[Records drawn from a dataset]
_ _ _ _ _
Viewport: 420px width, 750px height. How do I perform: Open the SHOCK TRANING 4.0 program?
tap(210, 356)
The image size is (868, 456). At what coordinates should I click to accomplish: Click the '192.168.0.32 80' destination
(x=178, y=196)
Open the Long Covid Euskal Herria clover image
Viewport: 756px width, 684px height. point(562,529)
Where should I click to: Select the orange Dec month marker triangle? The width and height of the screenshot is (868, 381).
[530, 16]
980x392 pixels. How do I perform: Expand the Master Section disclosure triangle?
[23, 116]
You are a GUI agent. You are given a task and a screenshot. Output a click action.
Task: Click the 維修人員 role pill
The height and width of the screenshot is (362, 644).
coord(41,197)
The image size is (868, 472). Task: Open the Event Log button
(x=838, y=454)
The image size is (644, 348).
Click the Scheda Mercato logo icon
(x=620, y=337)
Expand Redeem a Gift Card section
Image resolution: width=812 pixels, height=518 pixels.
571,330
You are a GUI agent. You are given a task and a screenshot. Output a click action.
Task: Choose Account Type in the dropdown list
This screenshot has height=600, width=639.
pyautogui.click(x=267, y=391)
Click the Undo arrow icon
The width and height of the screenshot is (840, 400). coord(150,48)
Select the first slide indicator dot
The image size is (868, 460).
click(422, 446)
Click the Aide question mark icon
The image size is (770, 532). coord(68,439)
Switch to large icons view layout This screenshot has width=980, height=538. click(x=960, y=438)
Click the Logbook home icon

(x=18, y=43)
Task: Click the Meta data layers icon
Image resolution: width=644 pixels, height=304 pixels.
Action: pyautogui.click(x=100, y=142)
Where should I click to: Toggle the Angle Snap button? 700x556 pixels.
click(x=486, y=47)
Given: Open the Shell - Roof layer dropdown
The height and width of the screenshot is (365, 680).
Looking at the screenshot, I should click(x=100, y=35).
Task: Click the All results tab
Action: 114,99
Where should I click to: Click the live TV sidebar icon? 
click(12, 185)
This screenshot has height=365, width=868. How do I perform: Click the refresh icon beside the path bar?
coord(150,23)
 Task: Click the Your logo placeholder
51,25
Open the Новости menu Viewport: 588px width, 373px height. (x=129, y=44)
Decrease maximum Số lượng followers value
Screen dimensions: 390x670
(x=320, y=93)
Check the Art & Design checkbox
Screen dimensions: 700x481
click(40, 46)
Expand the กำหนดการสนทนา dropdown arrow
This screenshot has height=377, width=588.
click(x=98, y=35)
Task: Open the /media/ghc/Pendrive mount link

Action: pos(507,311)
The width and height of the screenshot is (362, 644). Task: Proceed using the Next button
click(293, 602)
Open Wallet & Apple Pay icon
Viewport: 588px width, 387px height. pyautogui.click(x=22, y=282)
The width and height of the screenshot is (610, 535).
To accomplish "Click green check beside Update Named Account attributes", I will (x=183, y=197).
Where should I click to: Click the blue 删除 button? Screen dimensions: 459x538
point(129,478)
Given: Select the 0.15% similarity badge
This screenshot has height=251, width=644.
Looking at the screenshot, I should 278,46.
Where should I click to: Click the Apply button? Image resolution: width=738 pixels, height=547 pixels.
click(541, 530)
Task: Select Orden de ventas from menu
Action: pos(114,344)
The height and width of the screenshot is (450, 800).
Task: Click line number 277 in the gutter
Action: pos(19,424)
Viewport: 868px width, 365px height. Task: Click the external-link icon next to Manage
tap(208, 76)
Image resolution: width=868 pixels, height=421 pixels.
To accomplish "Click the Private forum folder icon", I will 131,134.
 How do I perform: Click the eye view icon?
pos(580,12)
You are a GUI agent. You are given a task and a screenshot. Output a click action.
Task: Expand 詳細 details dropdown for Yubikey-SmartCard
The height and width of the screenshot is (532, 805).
_ _ _ _ _
▶ Assignment
The records must each be output verbatim, with nothing left out.

▶ Solution
Viewport: 420px width, 750px height. How do I perform: Open the SHOCK TRANING 4.0 program?
tap(210, 356)
The image size is (868, 456). At what coordinates should I click to accomplish: Click the '192.168.0.32 80' destination
(x=178, y=196)
Open the Long Covid Euskal Herria clover image
Viewport: 756px width, 684px height. point(562,529)
Where should I click to: Select the orange Dec month marker triangle? The width and height of the screenshot is (868, 381).
[530, 16]
980x392 pixels. How do I perform: Expand the Master Section disclosure triangle?
[23, 116]
You are a GUI agent. You are given a task and a screenshot. Output a click action.
Task: Click the 維修人員 role pill
The height and width of the screenshot is (362, 644).
coord(41,197)
The image size is (868, 472). Task: Open the Event Log button
(x=838, y=454)
The image size is (644, 348).
Click the Scheda Mercato logo icon
(x=620, y=337)
Expand Redeem a Gift Card section
Image resolution: width=812 pixels, height=518 pixels.
571,330
You are a GUI agent. You are given a task and a screenshot. Output a click action.
Task: Choose Account Type in the dropdown list
This screenshot has height=600, width=639.
pyautogui.click(x=267, y=391)
Click the Undo arrow icon
The width and height of the screenshot is (840, 400). coord(150,48)
Select the first slide indicator dot
The image size is (868, 460).
click(422, 446)
Click the Aide question mark icon
The image size is (770, 532). coord(68,439)
Switch to large icons view layout This screenshot has width=980, height=538. click(x=960, y=438)
Click the Logbook home icon

(x=18, y=43)
Task: Click the Meta data layers icon
Image resolution: width=644 pixels, height=304 pixels.
Action: pyautogui.click(x=100, y=142)
Where should I click to: Toggle the Angle Snap button? 700x556 pixels.
click(x=486, y=47)
Given: Open the Shell - Roof layer dropdown
The height and width of the screenshot is (365, 680).
Looking at the screenshot, I should click(x=100, y=35).
Task: Click the All results tab
Action: 114,99
Where should I click to: Click the live TV sidebar icon? 
click(12, 185)
This screenshot has height=365, width=868. How do I perform: Click the refresh icon beside the path bar?
coord(150,23)
 Task: Click the Your logo placeholder
51,25
Open the Новости menu Viewport: 588px width, 373px height. (x=129, y=44)
Decrease maximum Số lượng followers value
Screen dimensions: 390x670
(x=320, y=93)
Check the Art & Design checkbox
Screen dimensions: 700x481
click(40, 46)
Expand the กำหนดการสนทนา dropdown arrow
This screenshot has height=377, width=588.
click(x=98, y=35)
Task: Open the /media/ghc/Pendrive mount link

Action: pos(507,311)
The width and height of the screenshot is (362, 644). Task: Proceed using the Next button
click(293, 602)
Open Wallet & Apple Pay icon
Viewport: 588px width, 387px height. pyautogui.click(x=22, y=282)
The width and height of the screenshot is (610, 535).
To accomplish "Click green check beside Update Named Account attributes", I will (x=183, y=197).
Where should I click to: Click the blue 删除 button? Screen dimensions: 459x538
point(129,478)
Given: Select the 0.15% similarity badge
This screenshot has height=251, width=644.
Looking at the screenshot, I should 278,46.
Where should I click to: Click the Apply button? Image resolution: width=738 pixels, height=547 pixels.
click(541, 530)
Task: Select Orden de ventas from menu
Action: pos(114,344)
The height and width of the screenshot is (450, 800).
Task: Click line number 277 in the gutter
Action: pos(19,424)
Viewport: 868px width, 365px height. Task: Click the external-link icon next to Manage
tap(208, 76)
Image resolution: width=868 pixels, height=421 pixels.
To accomplish "Click the Private forum folder icon", I will 131,134.
 How do I perform: Click the eye view icon?
pos(580,12)
You are a GUI agent. You are given a task and a screenshot. Output a click action.
Task: Expand 詳細 details dropdown for Yubikey-SmartCard
The height and width of the screenshot is (532, 805).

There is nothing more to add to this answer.